Periodicity in the time series

Lymantria dispar is the only species showing clear periodicity over time (Table 2; Fig. 3). Analysis using autocorrelation and partial autocorrelation functions indicates a cyclicity of roughly 10 years and no tendency toward change over time. The relatively high φ-value indicates a strong relationship between the extents of damage in consecutive years (Table 2). The low strength of the autocorrelation (φ-value; Table 2) for the other species indicates very weak or a lack of periodicity. The autocorrelation functions for E. chrysorrhoea and T. viridana do suggest the possibility of some periodicity in their time series. Both R. buoliana and T. processionea had a nonstationary mean and no periodicity.
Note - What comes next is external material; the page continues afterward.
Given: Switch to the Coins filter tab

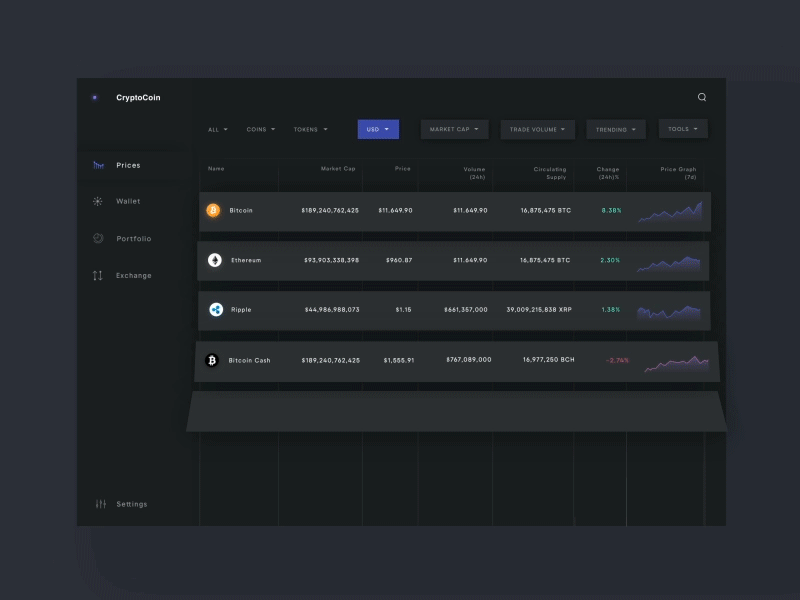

Malacosoma neustria either has a nonstationary time series or, perhaps, a very long cycle.

Table 2.

The results of the GAMM/GLS analyses

Species Parametric Smoother ndf, ddf; F/t-value; P-value Estimate (±SE mean) RSE φ 95% CI φ
Euproctis chrysorrhoea Intercept df = 1,44; F = 321.5, P < 0.001 −6.19 ± 3.96 1.45 0.49 (0.17; 0.72)
July (t) df = 1,44, F = 4.06, P = 0.05 0.30 ± 0.14
June (t; lag 1) df = 1,44, F = 6.09, P = 0.02 0.33 ± 0.13
Lymantria dispar Intercept df = 1,43, F = 266.64, P < 0.001 16.38 ± 1.66 1.28 0.73 (0.48; 0.88)
October (t) df = 1,43, F = 7.70, P = 0.01 −0.41 ± 0.09
March (t; lag 1) df = 1,43, F = 8.37, P = 0.01 −0.15 ± 0.06
October (t; lag 1) df = 1,43, F = 10.64, P = 0.002 −0.31 ± 0.10
Tortrix viridana Intercept df = 1,43, t = 1.54, P = 0.14 4.32 ± 2.80 1.22 0.53 (0.21; 0.74)
June (t) edf1 = 3.95, F = 5.70, P = 0.001 1.70 ± 0.83
July (t; lag 1) df = 1,43, t = 2.58, P = 0.01 0.35 ± 0.14
September (t; lag 1) df = 1,43, t = −2.96, P = 0.005 −0.32 ± 0.11
Rhyacionia buoliana Intercept df = 1,44, F = 635.53, P < 0.001 9.45 ± 1.14 1.09 0.41 (0.06; 0.66)
January (t) df = 1,44, F = 8.43, P < 0.006 −0.16 ± 0.06
October (t) df = 1,44, F = 8.80, P < 0.005 −0.31 ± 0.11
Thaumetopoea processionea Intercept df = 1,42, F = 144.24, P < 0.0001 −8.02 ± 3.75 1.78 0.54 (0.19; 0.77)
March (t) df = 1,42, F = 7.07, P = 0.011 −0.24 ± 0.10
April (t) df = 1,42, F = 10.25, P = 0.003 0.40 ± 0.15
July (t) df = 1,42, F = 4.62, P = 0.037 0.44 ± 0.17
May (p) df = 1,42, F = 9.90, P = 0.003 0.02 ± 0.007
Malacosoma neustria Intercept df = 1,44, F = 198.63, P < 0.0001 5.38 ± 0.37 1.52 0.44 (0.16; 0.66)
February (t; lag 1) df = 1,44, F = 9.12, P = 0.004 −0.21 ± 0.07

When smoothing parameters are reported the analysis used was generalized additive mixed models (GAMM). If only parametric parameters were included generalized least square (GLS) was used for the analysis. In both models, potential autocorrelation in the residuals was dealt with by including a random walk correlation structure. If the variable was monthly temperature, the month is followed by (t); in the case of precipitation, the month is followed by (p). Lagged effects are annotated (lag 1). GAMM returns estimated degrees of freedom (edf), edf = 1 represents a linear relationship, edf > 1 represents a nonlinear relationship with edf = 4 approaching a third level polynomial relationship (Zuur et al. 2007).

Figure 3.

Figure 3

The autocorrelation functions for each forest insect species. Both Euproctis chrysorrhoea and Tortrix viridana have nonstationary times series with suggested cycles. Lymantria dispar has a cyclic time series with periodic cycles of about 10 years. Both Rhyacionia buoliana and Thaumetopoea processionea have nonstationary time series without periodicity. Malasocoma neustria shows no periodicity or, possibly, cycles of 20 years that cannot be confirmed by this data.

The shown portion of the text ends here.